┌──

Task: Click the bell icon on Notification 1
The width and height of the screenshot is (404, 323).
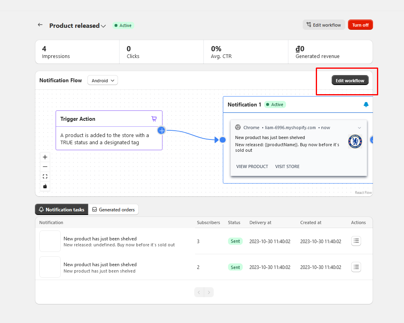Action: (366, 104)
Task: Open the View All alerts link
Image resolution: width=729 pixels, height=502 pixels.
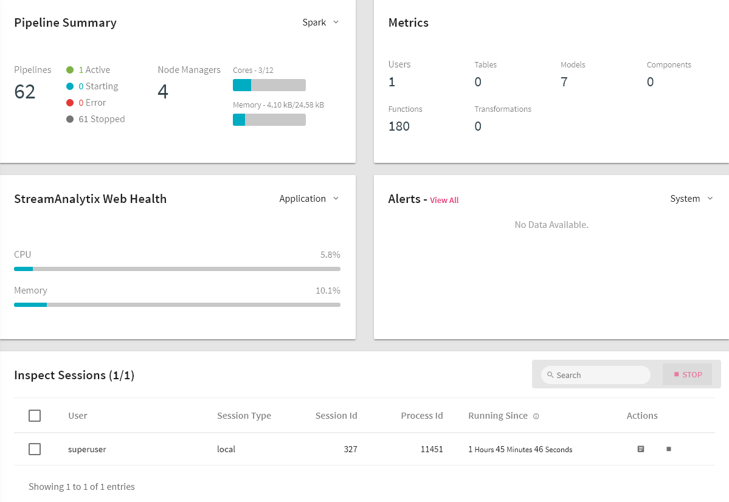Action: [444, 200]
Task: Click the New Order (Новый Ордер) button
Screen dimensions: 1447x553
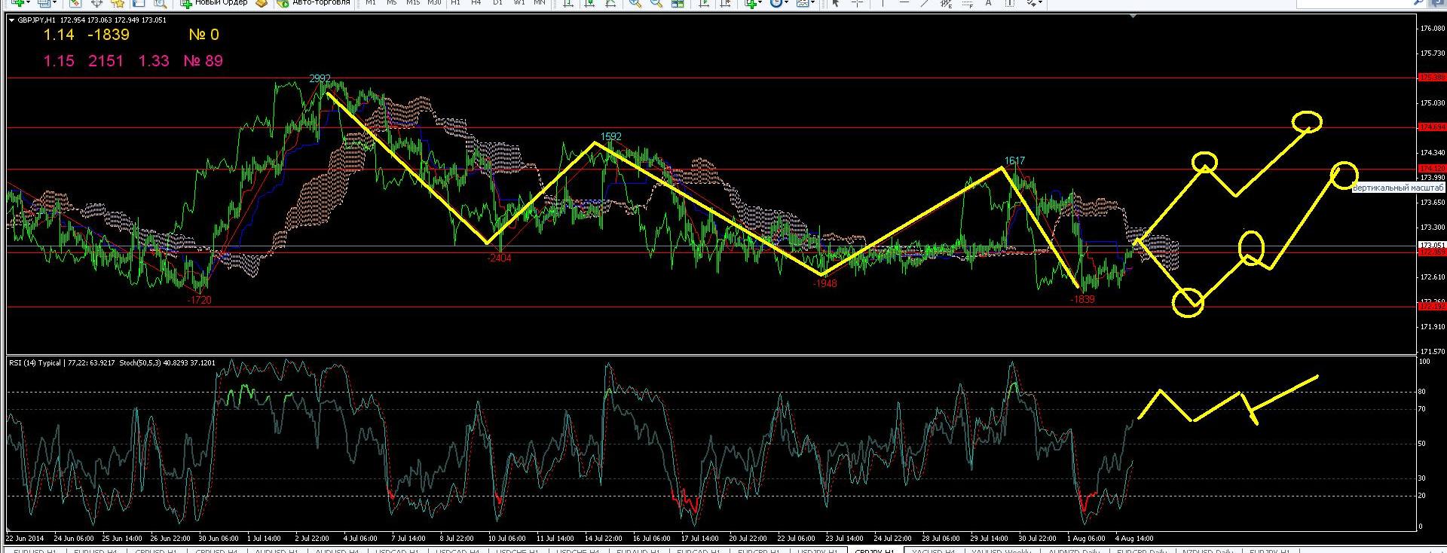Action: [x=214, y=3]
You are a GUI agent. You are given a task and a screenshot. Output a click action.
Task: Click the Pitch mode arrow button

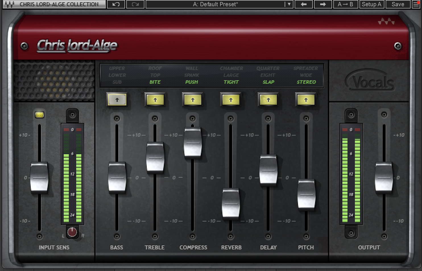(306, 100)
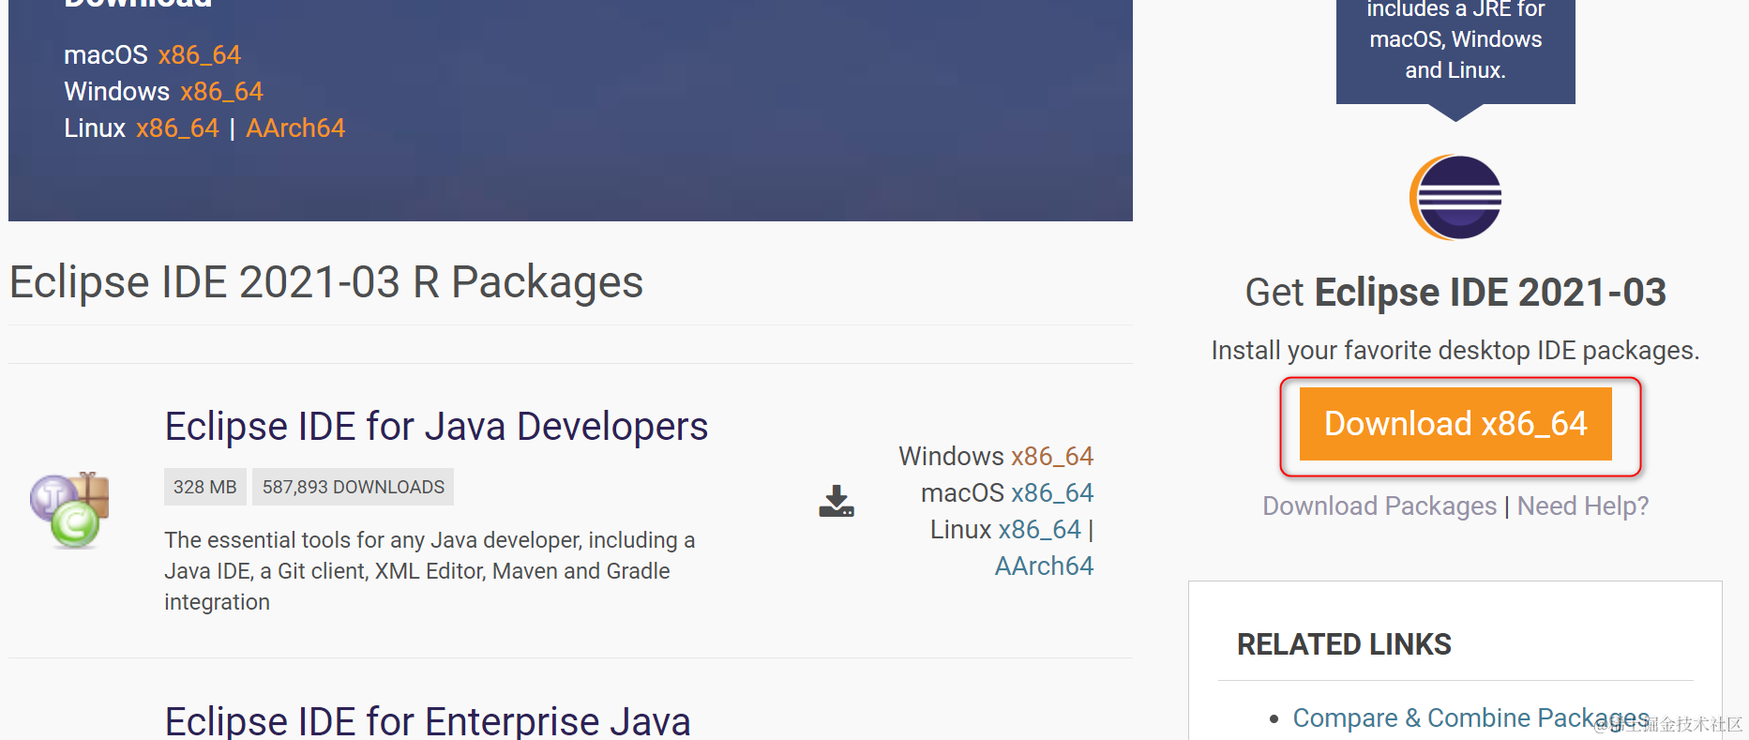Click the orange Download x86_64 button
The height and width of the screenshot is (740, 1749).
point(1455,424)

└──

◆ **WORK REQUIRED**
Rewrite all the items above, replacing "bell icon" with "bell symbol" and keeping everything else the same. Leave the pictures out of your answer.

◆ **RESULT OF THIS EXERCISE**
Task: Click the bell symbol on Notification 1
The width and height of the screenshot is (404, 323).
Action: (366, 104)
Task: Open the View All alerts link
Image resolution: width=729 pixels, height=502 pixels.
Action: [444, 200]
Task: Click the New Order (Новый Ордер) button
Screen dimensions: 1447x553
Action: [x=214, y=3]
You are a GUI agent. You are given a task and a screenshot. Output a click action.
Task: Click the Pitch mode arrow button

(306, 100)
Click the orange Download x86_64 button
The height and width of the screenshot is (740, 1749).
point(1455,424)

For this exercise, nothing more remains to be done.